On another front - I have a friend who came home for a funeral from Oklahoma , Her and I were close back in my old work days. She has had 2 kids and her husband is a genuine POS who just can't keep a job, can't be trusted to help with the kids, doesn't pay her opinions any mind, lets his family treat her like garbage - etc. etc.... the is is a smart hardworking girl. But through the past two or three years has only reached out to me during the bad times in her world. I have helped her financially, I have offered to pay to bring her "home" . But she stays in that bad situation. So she came home was at my house rehashing her life and I finally just said- Your married to a POS and the only person who can change your situation is you. She took it ok at the time. But musta ruminated on it through the night, cause she was gonna call me in the morning but never did, and I found out she left town.
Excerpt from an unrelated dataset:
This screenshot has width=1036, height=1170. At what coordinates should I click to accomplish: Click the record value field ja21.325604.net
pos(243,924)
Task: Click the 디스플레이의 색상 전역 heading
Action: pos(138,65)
I feel bad, but - Im not a good person to whine to, especially cause I got my own issues . And I have helped as much as I can. But I also know she has no one in her corner, so I wish I woulda just kept my mouth shut and stayed in her corner. And I am still inner corner. as I texted her and said when and if she needs I will still make good on my offer to help her move "home". Life....
Well, it's been a long road to hoe, but Dad passed away on March 14, 2018.
While it was not a stroke that did Dad in, I'm sure the history of the stroke and diagnosed vascular dementia helped. Per the death certificate, the doctors called it "End Stage Dementia".
Lots happened since the last time I was on and even posted, but as a quick timeline...
Dad lived with me until April 2017....
April 2017 - Moved into Assisted Living
September 2017 - Had a cognitive issue that required him to be "in respite" on the rehab side of things. It was meant as a temporary holding space until the memory care unit opened up.
Early October 2017 - Got pneumonia
Mid to Late October 2017- His kidneys failed and he ended up with a "classic" catheter and 50% kidney function; and was placed formally in the nursing home.
Thanksgiving - 2017 - The "classic" catheter was changed to a permanent supra-pubic
December 2017 - Things were okay...
January 2018 - I started noticing him dropping things and not really with it.
February 2018 - I was helping him with a special treat and at one point he could not tell that he was not holding it and was chewing his own finger; more dropping issues;
Early March 2018 - We started him with the in-house doctor as it was too hard to get him out; She recommended that it may be time for hospice.
March 11, 2018 - Hospice paperwork signed
March 14, 2018 - He was gone
So now I have to relearn how to live my life. I put so much on hold while taking care of him and being so involved even after moving to AL. It's only been 4 months, sometimes it feels like yesterday. Other times, it's easier to bear. As much I know saying something can create the situation, this first year is going to kinda suck. I've been to my therapist and we talked about the fact of his passing and realizing that I'm now grieving mom finally too. Dad moved in with me in Sept of 2013; Mom had just passed Feb 2013; His strokes all happened in Jan 2014. I never had a chance to properly grieve for her. Now I'm reliving her passing and coping with Dad's passing also.
So that's it in a nutshell. I had wonderful friends throughout this that helped and are still helping me. I'm still struggling from time to time, but it will get easier.